#### [Supplied data]
###
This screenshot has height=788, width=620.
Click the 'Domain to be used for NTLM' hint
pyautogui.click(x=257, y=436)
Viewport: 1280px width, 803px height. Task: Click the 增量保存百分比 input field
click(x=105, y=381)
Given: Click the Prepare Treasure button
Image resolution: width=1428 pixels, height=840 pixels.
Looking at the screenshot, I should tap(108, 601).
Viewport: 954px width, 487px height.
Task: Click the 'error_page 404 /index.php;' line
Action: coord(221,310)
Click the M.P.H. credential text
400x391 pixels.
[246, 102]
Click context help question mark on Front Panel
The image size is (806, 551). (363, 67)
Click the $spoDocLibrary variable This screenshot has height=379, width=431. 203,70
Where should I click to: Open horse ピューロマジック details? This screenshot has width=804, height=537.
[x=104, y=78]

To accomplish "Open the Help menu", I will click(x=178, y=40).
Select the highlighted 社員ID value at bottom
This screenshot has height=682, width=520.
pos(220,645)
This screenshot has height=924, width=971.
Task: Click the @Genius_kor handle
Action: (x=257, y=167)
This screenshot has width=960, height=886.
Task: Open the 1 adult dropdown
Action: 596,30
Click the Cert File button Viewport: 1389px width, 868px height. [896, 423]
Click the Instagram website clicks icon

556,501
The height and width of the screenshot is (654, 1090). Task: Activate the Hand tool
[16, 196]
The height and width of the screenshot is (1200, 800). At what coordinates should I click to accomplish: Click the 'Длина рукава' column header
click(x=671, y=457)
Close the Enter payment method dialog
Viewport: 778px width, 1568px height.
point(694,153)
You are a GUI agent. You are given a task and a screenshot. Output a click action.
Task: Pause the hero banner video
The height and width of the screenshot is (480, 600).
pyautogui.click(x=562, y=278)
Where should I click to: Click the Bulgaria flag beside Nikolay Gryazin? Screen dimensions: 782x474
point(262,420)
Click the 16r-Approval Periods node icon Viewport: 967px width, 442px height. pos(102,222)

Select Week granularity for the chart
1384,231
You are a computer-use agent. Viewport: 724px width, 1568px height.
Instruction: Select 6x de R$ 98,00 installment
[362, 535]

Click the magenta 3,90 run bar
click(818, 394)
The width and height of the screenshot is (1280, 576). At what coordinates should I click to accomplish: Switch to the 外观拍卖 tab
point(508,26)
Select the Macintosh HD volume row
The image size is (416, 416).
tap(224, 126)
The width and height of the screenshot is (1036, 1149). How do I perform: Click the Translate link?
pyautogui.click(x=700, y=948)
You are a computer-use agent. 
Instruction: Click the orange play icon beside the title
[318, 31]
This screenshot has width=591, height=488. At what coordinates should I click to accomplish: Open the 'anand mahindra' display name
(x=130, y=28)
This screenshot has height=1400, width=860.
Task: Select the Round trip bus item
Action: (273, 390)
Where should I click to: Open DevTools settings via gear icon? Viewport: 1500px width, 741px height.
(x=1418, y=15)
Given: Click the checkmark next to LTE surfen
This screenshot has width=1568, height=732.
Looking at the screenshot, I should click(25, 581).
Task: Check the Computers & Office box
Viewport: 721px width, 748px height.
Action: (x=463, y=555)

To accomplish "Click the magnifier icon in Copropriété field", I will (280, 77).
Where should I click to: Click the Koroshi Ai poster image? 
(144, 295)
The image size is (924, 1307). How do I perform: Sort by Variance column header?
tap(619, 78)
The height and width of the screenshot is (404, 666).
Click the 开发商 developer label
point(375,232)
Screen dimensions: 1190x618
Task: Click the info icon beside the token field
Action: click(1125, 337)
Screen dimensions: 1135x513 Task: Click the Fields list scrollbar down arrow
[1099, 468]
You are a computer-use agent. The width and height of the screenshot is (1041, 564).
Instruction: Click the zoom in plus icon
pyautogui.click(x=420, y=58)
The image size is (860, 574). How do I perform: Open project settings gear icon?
###
#### [What you have to do]
Return, from the material above, every line with the word "will".

#### [Written response]
To accomplish "Open the Help menu", I will click(x=178, y=40).
To accomplish "Click the magnifier icon in Copropriété field", I will (280, 77).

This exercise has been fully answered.